____ RECORDS FOR THIS EXERCISE

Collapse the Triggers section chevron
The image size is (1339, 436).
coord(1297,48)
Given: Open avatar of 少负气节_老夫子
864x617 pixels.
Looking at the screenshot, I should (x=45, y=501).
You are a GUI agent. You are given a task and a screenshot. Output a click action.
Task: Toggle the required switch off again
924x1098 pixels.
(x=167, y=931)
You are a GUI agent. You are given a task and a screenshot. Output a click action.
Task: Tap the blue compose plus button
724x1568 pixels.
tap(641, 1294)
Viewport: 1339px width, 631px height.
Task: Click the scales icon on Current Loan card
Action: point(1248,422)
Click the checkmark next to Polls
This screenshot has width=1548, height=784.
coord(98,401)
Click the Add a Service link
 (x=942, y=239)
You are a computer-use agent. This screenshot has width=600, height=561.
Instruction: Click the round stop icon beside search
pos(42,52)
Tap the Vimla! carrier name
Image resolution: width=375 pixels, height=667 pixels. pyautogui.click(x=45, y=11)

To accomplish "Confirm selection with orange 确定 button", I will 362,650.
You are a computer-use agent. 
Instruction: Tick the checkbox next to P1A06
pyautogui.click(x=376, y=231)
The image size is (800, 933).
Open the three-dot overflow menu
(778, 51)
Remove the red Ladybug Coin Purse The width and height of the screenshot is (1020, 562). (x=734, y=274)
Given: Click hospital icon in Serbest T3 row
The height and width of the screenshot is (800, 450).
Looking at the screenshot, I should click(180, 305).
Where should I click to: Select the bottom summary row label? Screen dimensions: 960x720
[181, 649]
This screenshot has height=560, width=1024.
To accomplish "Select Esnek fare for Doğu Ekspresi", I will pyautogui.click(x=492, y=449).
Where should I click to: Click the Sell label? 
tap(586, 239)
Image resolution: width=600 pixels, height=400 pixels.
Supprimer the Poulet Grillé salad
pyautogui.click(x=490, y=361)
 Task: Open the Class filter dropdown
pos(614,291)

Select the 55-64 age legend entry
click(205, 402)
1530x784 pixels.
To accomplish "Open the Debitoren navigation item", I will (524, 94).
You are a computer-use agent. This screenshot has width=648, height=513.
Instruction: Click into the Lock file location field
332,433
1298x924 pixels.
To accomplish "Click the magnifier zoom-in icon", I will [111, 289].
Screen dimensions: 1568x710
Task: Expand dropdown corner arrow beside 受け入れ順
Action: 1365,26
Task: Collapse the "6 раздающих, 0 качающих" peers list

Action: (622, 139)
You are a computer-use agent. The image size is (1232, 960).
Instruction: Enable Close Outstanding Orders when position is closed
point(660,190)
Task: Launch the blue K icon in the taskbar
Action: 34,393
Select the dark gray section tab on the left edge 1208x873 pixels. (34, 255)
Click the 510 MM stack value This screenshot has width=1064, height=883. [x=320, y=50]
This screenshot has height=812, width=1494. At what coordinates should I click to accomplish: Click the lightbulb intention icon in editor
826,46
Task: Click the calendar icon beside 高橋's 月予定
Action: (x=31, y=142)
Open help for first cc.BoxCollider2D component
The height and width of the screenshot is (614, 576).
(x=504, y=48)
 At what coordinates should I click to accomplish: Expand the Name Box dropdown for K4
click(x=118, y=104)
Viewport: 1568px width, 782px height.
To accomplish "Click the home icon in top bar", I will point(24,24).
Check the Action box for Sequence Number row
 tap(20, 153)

________

WHAT TO DO: What lines of the data contain the string "section"? List them.

RESULT OF THE TASK:
Collapse the Triggers section chevron
Select the dark gray section tab on the left edge 1208x873 pixels. (34, 255)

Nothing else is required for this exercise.